▸ What you are asked to do
From the first line to the last, please print the entries exactly, omitting pictures.

◇ ◇ ◇

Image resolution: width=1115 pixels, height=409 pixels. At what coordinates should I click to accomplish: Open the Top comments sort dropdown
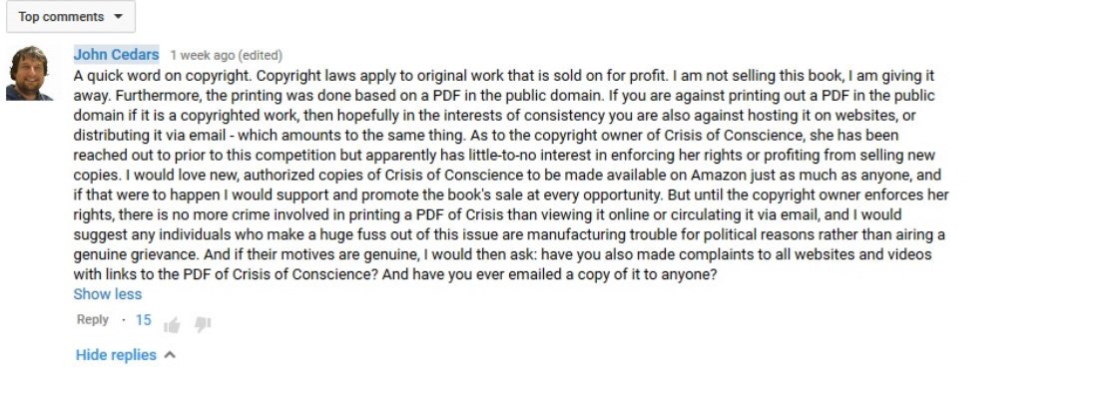pyautogui.click(x=71, y=16)
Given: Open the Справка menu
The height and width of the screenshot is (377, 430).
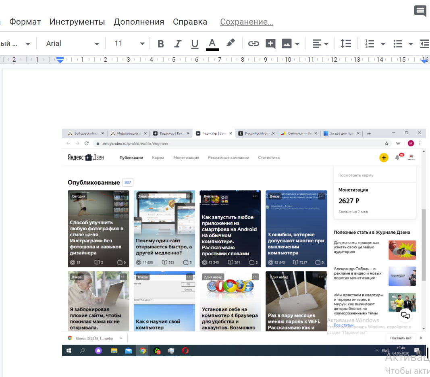Looking at the screenshot, I should pyautogui.click(x=190, y=22).
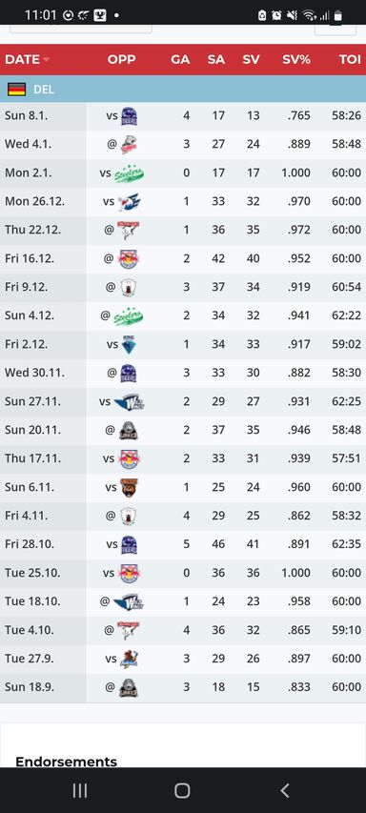Select polar bear logo in Fri 9.12. row
Image resolution: width=366 pixels, height=813 pixels.
129,287
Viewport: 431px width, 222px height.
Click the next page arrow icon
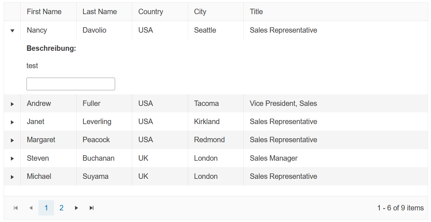[x=77, y=208]
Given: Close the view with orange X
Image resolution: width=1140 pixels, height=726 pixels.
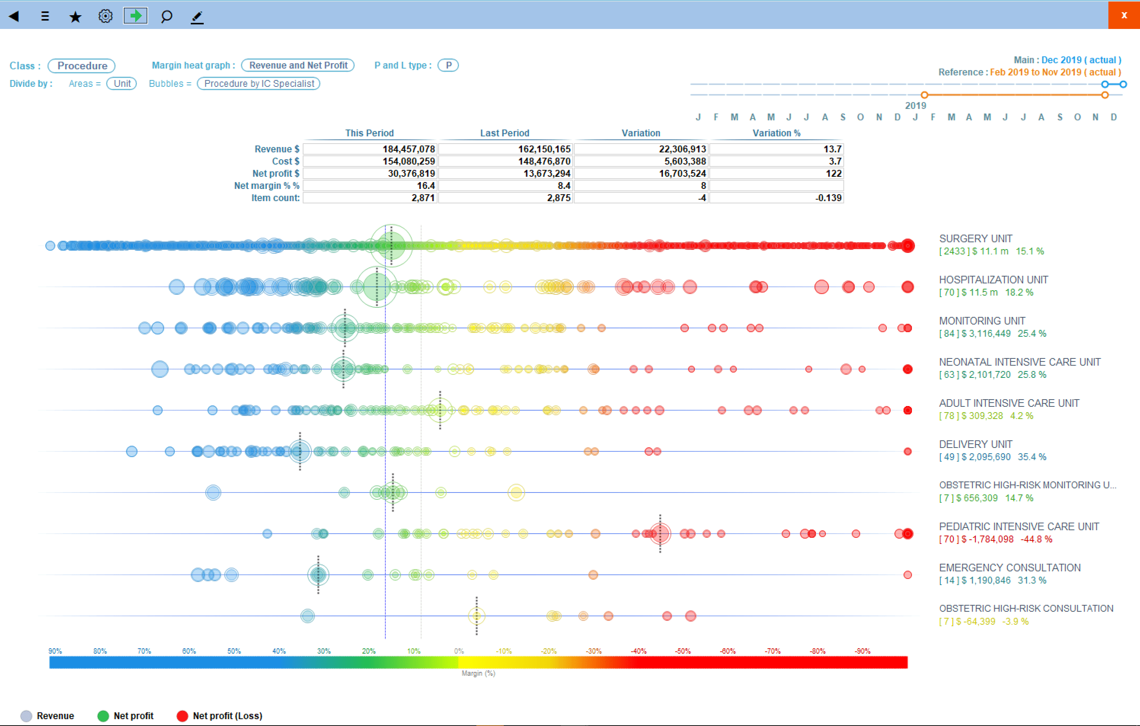Looking at the screenshot, I should tap(1124, 15).
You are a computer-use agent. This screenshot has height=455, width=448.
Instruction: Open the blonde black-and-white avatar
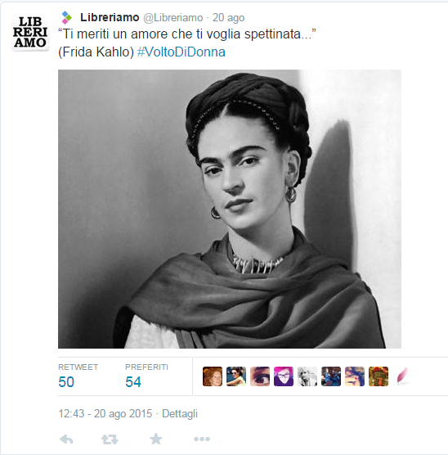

◇ ◇ ◇

▸ Output
Image resolution: width=1115 pixels, height=409 pixels. At what coordinates should I click to accomplish: Open the Top comments sort dropdown
pyautogui.click(x=71, y=16)
Given: Open the Справка menu
The height and width of the screenshot is (377, 430).
Looking at the screenshot, I should pyautogui.click(x=190, y=22).
Select polar bear logo in Fri 9.12. row
Image resolution: width=366 pixels, height=813 pixels.
129,287
Viewport: 431px width, 222px height.
Click the next page arrow icon
[x=77, y=208]
Given: Close the view with orange X
Image resolution: width=1140 pixels, height=726 pixels.
Looking at the screenshot, I should tap(1124, 15).
You are a computer-use agent. This screenshot has height=455, width=448.
Instruction: Open the blonde black-and-white avatar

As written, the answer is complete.